Sir Walter Scott, Percy Bysshe Shelley and John Keats are all poets one will typically find in high school literature textbooks. Textbooks for younger children often include poems by Langston Hughes, Shel Silverstein and Ogden Nash. Teachers expose students to many types of poetry--from short haiku to lengthy Old and Middle English ballads. Children learn about rhyme, meter, symbolism and many other poetic devices by studying the poetry and using the poems they study as a stepping-off point to create their own poems. One of the most well-known poems students study in high school is the epic poem The Iliad, accompanied by its counterpart The Odyssey.

Non-fiction

Nonfiction is a major part of any English departments curriculum. Students read examples of many different kinds of nonfiction. Autobiographies and biographies are introduced in the early grades, with textbooks featuring biographies of many of the authors that are studied. Autobiographical statements also accompany many of the selections. English teachers also use nonfiction to tie their curriculum into other core subjects, such as science, social studies and math.
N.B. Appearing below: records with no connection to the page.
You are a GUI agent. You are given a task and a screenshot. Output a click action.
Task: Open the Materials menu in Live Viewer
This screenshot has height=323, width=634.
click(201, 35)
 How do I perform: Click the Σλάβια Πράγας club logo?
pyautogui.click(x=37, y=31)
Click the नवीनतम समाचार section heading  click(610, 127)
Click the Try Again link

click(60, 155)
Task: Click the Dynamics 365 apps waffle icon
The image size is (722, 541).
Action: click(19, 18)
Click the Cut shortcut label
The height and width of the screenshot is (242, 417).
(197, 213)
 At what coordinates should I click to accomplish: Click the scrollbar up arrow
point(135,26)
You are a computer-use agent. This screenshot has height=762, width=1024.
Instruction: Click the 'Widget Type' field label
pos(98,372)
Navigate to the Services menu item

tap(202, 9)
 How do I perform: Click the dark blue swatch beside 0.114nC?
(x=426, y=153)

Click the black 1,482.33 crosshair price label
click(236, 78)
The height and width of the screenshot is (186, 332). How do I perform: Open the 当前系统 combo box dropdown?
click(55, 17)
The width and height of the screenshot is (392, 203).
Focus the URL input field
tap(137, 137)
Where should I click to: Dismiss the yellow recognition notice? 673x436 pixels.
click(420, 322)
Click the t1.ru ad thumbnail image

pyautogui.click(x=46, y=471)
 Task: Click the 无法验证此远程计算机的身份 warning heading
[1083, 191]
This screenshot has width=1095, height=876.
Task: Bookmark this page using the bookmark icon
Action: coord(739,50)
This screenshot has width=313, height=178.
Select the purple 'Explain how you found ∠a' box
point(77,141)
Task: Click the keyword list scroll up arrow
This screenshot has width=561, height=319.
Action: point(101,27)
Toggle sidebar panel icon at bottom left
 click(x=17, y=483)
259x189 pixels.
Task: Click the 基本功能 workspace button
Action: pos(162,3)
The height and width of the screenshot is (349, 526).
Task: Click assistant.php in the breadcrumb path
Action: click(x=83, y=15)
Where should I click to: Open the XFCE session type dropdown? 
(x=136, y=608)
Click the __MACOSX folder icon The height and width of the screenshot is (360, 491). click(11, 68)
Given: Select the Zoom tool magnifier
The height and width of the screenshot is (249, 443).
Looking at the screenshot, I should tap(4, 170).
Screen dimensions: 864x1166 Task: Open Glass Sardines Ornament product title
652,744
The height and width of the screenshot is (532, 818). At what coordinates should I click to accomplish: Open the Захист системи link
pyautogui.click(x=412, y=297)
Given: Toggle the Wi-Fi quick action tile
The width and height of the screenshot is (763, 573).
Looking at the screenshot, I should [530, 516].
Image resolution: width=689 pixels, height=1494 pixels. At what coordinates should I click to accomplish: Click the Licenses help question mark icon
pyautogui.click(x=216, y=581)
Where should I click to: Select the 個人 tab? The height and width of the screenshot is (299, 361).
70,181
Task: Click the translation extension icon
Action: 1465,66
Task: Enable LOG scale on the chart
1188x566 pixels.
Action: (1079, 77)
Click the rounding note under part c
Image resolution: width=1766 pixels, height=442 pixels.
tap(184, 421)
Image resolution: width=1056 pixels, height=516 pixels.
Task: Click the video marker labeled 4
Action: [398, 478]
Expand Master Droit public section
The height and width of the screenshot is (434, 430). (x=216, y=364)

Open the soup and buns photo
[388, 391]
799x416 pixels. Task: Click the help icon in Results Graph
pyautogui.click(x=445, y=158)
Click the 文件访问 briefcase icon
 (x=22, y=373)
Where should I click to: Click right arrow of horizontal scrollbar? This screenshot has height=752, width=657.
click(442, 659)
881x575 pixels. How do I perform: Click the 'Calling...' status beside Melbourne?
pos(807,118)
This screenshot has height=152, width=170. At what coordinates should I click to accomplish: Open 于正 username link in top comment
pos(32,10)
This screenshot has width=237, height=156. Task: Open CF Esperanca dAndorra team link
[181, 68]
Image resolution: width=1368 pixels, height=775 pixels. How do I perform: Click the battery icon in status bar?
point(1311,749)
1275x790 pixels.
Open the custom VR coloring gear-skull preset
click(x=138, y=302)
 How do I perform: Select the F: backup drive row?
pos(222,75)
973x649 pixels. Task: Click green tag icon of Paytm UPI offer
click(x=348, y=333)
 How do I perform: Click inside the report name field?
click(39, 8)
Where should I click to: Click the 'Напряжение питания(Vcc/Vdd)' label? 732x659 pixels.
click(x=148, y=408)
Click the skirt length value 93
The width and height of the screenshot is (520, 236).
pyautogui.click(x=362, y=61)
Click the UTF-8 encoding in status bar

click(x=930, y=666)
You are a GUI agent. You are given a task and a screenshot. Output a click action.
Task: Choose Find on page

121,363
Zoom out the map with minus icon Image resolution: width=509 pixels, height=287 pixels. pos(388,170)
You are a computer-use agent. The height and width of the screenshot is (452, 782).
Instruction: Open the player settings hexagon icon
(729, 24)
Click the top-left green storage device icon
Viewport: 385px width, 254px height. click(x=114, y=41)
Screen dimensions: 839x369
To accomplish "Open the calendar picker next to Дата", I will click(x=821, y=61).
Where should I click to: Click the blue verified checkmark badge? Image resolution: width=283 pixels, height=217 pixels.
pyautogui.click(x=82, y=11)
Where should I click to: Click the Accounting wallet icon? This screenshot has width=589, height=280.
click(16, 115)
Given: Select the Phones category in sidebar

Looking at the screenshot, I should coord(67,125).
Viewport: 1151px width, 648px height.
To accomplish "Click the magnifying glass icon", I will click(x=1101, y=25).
Students read selections that detail how to perform a task as well as stories of real-life adventures and historical events.

Drama

English teachers begin to teach drama as early as kindergarten by helping students learn to participate in short finger plays and choral readings. Plays get progressively longer and more complex as students advance through the primary grades. By high school, students are reading plays, such as Shakespeares Romeo and Juliet, Thornton Wilders Our Town and George Bernard Shaws Pygmalion. Teachers emphasize sequence and plot in the primary grades and teach dramatic themes and character development later on, including the historical background embedded in the plays.

Short Story

It is doubtful that any high school students graduate without having read short works by Ray Bradbury, Amy Tan and Edgar Allen Poe. Teachers commonly select the short stories they teach from literature anthologies in the form of textbooks. These anthologies include short stories in numerous genres, including science fiction, fantasy, horror and realism. Teachers who teach earlier grades can choose from a variety of folk tales and excerpts from longer fiction selections, such as Laura Ingalls Wilders Little House on the

Prairie, in addition to modern selections that may or may not have been written expressly for the literature textbook.

Long Fiction

Long fiction does not begin to appear in English literature textbooks until middle school. Teachers may find teaching long fiction difficult, due to student absences, schedule changes, standardized testing and other interruptions that may disrupt students study of the piece. Author Maya Angelou's story I Know Why the Caged Bird Sings, appears in many high school anthologies, as does Henry David Thoreau's Walden.Teachers also teach Pearl S. Bucks, The Good Earth, William Goldings Lord of the Flies and John Steinbecks Of Mice and Men in many schools. The novels a teacher chooses to will depend on the grade she is teaching as well as whether or not the class is an advanced placement course.